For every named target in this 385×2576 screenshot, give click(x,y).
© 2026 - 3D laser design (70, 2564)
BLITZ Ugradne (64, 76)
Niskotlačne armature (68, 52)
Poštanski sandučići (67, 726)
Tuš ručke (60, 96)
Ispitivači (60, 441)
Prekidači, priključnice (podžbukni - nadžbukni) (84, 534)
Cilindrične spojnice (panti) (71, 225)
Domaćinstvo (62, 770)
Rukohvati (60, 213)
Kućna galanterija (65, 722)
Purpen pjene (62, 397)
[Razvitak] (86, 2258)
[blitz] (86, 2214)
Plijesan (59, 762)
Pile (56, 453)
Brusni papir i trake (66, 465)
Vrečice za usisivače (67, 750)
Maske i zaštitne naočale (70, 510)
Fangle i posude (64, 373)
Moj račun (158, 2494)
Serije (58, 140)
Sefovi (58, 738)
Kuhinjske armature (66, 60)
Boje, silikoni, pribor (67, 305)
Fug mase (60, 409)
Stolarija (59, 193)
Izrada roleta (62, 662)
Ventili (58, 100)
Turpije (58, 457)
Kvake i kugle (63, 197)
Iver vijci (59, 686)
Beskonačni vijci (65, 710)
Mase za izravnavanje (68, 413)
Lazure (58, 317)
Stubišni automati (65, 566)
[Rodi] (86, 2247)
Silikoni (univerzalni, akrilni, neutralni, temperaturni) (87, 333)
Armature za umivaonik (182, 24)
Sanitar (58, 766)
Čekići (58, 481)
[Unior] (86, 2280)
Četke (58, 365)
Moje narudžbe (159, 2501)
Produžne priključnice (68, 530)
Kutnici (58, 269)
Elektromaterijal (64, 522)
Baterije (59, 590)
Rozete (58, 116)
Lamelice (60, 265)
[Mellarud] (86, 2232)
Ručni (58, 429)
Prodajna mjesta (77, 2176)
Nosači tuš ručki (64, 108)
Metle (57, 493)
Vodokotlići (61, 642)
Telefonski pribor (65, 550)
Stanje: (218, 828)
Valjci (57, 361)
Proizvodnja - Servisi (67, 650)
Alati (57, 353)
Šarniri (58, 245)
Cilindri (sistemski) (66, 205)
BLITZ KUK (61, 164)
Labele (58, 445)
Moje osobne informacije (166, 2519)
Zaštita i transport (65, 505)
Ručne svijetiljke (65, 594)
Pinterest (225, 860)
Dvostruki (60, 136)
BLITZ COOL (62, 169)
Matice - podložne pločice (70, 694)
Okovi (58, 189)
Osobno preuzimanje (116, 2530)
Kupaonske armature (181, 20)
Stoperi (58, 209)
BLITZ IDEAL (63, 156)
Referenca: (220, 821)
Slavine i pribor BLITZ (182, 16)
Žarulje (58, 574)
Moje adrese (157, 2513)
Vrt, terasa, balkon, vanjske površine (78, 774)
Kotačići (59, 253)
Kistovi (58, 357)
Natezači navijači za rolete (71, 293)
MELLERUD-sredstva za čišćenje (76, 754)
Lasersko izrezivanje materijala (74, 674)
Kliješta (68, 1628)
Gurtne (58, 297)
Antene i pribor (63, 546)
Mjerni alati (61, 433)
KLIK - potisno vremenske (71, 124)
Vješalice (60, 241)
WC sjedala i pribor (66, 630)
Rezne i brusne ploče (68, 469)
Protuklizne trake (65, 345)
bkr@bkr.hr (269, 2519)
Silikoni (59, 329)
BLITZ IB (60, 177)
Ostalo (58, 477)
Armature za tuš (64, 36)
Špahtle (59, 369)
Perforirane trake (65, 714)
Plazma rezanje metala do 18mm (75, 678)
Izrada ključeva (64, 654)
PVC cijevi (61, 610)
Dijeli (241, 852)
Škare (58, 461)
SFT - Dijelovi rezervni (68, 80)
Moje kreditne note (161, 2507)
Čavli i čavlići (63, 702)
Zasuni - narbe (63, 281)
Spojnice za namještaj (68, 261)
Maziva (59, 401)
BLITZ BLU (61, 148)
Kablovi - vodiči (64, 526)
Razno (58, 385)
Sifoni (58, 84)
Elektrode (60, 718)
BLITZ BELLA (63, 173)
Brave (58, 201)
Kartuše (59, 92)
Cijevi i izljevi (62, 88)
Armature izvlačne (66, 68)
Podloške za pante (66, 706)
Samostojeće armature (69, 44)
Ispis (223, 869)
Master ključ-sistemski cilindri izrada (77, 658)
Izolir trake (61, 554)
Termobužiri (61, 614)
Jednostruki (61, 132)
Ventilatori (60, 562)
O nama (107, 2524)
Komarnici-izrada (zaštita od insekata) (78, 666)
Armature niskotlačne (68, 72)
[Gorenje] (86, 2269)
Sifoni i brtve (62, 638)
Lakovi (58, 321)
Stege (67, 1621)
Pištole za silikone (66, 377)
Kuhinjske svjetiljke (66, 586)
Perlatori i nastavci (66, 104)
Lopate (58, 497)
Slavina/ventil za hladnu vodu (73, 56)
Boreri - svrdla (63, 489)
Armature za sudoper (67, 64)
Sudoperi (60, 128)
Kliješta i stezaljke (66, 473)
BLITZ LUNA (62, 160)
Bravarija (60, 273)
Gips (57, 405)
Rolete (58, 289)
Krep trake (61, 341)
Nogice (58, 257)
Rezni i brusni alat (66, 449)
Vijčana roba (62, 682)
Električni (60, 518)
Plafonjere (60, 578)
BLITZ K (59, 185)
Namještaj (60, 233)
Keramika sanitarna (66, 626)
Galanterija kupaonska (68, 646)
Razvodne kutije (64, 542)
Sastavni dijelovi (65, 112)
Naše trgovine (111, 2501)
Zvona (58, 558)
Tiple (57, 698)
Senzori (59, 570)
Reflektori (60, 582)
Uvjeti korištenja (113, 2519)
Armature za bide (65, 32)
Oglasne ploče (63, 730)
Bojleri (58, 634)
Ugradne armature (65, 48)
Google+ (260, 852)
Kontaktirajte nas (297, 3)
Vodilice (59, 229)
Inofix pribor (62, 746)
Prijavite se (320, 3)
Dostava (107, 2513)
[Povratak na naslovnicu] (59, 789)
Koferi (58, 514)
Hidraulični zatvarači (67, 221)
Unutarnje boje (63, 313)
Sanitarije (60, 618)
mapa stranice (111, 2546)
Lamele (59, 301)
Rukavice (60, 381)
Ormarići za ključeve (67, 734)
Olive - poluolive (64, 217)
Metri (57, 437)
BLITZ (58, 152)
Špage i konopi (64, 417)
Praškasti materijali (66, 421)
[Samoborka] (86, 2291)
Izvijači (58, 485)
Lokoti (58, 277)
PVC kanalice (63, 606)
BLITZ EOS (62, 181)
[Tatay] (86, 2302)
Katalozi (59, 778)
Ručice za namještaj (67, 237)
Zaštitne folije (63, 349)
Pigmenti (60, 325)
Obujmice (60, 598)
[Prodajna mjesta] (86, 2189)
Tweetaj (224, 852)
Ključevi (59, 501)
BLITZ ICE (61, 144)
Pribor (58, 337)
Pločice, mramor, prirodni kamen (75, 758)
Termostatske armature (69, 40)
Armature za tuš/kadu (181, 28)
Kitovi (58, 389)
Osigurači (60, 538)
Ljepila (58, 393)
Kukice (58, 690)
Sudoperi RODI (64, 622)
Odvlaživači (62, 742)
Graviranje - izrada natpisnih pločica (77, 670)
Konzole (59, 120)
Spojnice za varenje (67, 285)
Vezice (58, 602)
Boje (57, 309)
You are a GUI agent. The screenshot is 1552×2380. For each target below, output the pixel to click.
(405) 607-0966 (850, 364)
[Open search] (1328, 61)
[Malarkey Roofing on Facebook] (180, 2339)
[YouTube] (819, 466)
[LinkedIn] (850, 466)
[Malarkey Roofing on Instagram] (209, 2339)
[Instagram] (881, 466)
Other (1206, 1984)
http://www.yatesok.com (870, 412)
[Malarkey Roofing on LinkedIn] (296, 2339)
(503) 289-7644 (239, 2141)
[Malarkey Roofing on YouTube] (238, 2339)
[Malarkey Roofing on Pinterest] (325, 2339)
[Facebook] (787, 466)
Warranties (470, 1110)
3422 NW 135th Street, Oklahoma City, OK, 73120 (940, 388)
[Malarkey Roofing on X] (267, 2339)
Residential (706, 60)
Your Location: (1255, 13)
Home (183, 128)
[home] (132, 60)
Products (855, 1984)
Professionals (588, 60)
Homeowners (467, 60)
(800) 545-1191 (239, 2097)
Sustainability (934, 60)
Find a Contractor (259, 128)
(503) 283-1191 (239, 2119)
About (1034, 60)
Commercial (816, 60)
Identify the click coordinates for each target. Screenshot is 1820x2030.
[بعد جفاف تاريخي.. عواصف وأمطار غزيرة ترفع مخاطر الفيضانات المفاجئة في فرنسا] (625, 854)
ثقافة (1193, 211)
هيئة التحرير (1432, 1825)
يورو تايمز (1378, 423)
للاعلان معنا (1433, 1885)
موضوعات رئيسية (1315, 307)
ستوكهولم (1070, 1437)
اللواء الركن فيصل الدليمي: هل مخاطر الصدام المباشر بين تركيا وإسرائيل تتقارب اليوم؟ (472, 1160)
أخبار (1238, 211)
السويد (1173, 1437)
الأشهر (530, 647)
○ ○ ○
## Work to be completed:
Only the lines from the one with "Odvlaživači (62, 742)" through the end of the listing should be output, exactly as they appear.

## Solution:
Odvlaživači (62, 742)
Graviranje - izrada natpisnih pločica (77, 670)
Konzole (59, 120)
Spojnice za varenje (67, 285)
Vezice (58, 602)
Boje (57, 309)
You are a GUI agent. The screenshot is 1552×2380. For each target below, output the pixel to click.
(405) 607-0966 (850, 364)
[Open search] (1328, 61)
[Malarkey Roofing on Facebook] (180, 2339)
[YouTube] (819, 466)
[LinkedIn] (850, 466)
[Malarkey Roofing on Instagram] (209, 2339)
[Instagram] (881, 466)
Other (1206, 1984)
http://www.yatesok.com (870, 412)
[Malarkey Roofing on LinkedIn] (296, 2339)
(503) 289-7644 (239, 2141)
[Malarkey Roofing on YouTube] (238, 2339)
[Malarkey Roofing on Pinterest] (325, 2339)
[Facebook] (787, 466)
Warranties (470, 1110)
3422 NW 135th Street, Oklahoma City, OK, 73120 (940, 388)
[Malarkey Roofing on X] (267, 2339)
Residential (706, 60)
Your Location: (1255, 13)
Home (183, 128)
[home] (132, 60)
Products (855, 1984)
Professionals (588, 60)
Homeowners (467, 60)
(800) 545-1191 (239, 2097)
Sustainability (934, 60)
Find a Contractor (259, 128)
(503) 283-1191 (239, 2119)
About (1034, 60)
Commercial (816, 60)
Identify the click coordinates for each target. Screenshot is 1820x2030.
[بعد جفاف تاريخي.. عواصف وأمطار غزيرة ترفع مخاطر الفيضانات المفاجئة في فرنسا] (625, 854)
ثقافة (1193, 211)
هيئة التحرير (1432, 1825)
يورو تايمز (1378, 423)
للاعلان معنا (1433, 1885)
موضوعات رئيسية (1315, 307)
ستوكهولم (1070, 1437)
اللواء الركن فيصل الدليمي: هل مخاطر الصدام المباشر بين تركيا وإسرائيل تتقارب اليوم؟ (472, 1160)
أخبار (1238, 211)
السويد (1173, 1437)
الأشهر (530, 647)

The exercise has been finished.